硝子も夢なら



(4期終了後)

*

 今思えば、あのころはまるで硝子のようだった。
 透明なゆるぎないものを持っていた代わりに、壊れるのはとても簡単で。心は擦り造られたもののように覆い隠すことができたし、熱くなったら曲がったりもした。
 まるで昨日のことのように思い出せるけれど、決して戻ることのできない場所。

 どこまでも続く長い長い鉄道に揺られながら、ぼんやりと車窓にひろがる世界を眺める。
 寝台つきの急行列車は時期のせいか客もあまりいない。この客車には俺たち以外には数組ほどの客しかいなかった。ただレールを走る音だけが周囲を支配する。
「どうした、十代?」
 食堂車で飲み物をもらってくる、と胃って部屋を出て行ったヨハンが戻ってきた。手にはミネラルウォーターのボトルと乾燥したベリーの瓶詰めを持っている。荷物をテーブルの上に置いて、俺の向かい側に座った。
 テーブルに肘をついて、同じように車窓から景色を眺めだしたヨハンに、俺はぼんやりと考えていたことを告げた。
「いや、アカデミアにいた頃は、こんな風に旅をするなんて想像もしてなかったよなぁって」
 ……いや、それ以前にアカデミアを出た後の進路なんてこれっぽっちも考えていなかった。――心の闇がない、と言われるまで、そんなこと考えたこともなかったのだ。
 そういえば、そのとき初めてヨハンが俺に夢を話してくれたんだ。
「だよな。俺も、十代とこうして旅してるなんて思わなかったもんな」
 ほらよ、とヨハンが俺の分のミネラルウォーターを渡してくる。ありがたく受け取って、銀色の蓋を開けた。

 窓の景色はゆったりと移ろっていく。
 俺の環境はめまぐるしく変わっていって、結局、今はこうしている。
 硝子のようだった頃には想像したこともないような、世界。
 いったい、いつの間に硝子は打ち砕かれてしまったのだろう?

「……なんかさ、学生の頃って、卵の中にいるみたいなもんだったじゃん」
 ヨハンがブルーベリーをつまみながら呟いた。
「狭い殻の中で、精一杯成長して、それで、殻を内側から破って出て、大人になっていくんだろ」
「なるほどな」
 卵、か。
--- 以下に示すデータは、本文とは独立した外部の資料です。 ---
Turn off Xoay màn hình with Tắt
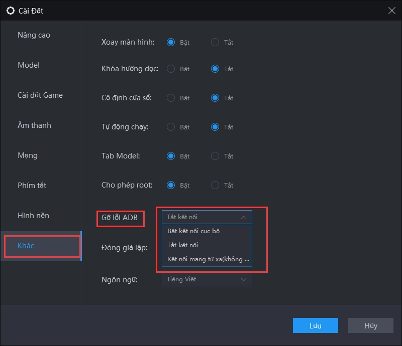Screen dimensions: 402x346 tap(215, 42)
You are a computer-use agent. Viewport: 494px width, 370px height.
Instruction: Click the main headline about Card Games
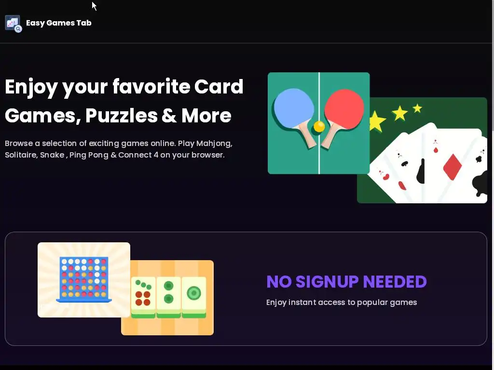tap(124, 101)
ヨハンのたとえのほうがよほどわかりやすい。
 雛は生まれるために、自らを護る殻を内側から砕いていくのだ。
 ……内側から、砕いて?

 俺が、まるで硝子のようだと思っていたものは、実は卵の殻の形をしていたのかもしれない。
 傷つきながら砕いて、夢から覚めるように生まれていく。

 結局、硝子は砕かれたのではなく、俺自身が砕いていたのかもしれない。そして。

「砕かれた破片を握って、俺たちって生きていくんだよな」
「は? どうかしたのか、十代?」
「ん? なんでもないよ」
 鋭い切っ先に手を傷つけながら、あるいは、痛みを伴いつつも呑み込みながら、自分が生きる道を決めてきたのだ。ただひとつ握り締めた破片にこめた夢をかなえるために。

 俺の手には、まだ俺を傷つける破片がある。
 いつか、叶えて消え去るまで、俺を傷つけ続けるのだろう。だけれど、投げ捨てるわけにはいかない。
「いつになく難しいこと考えてそうだな?」
「それ、俺が難しいこと考えてないみたいな言い方だな」
 向かい側で笑っているこいつも、同じ色の破片を握り締めているのだから。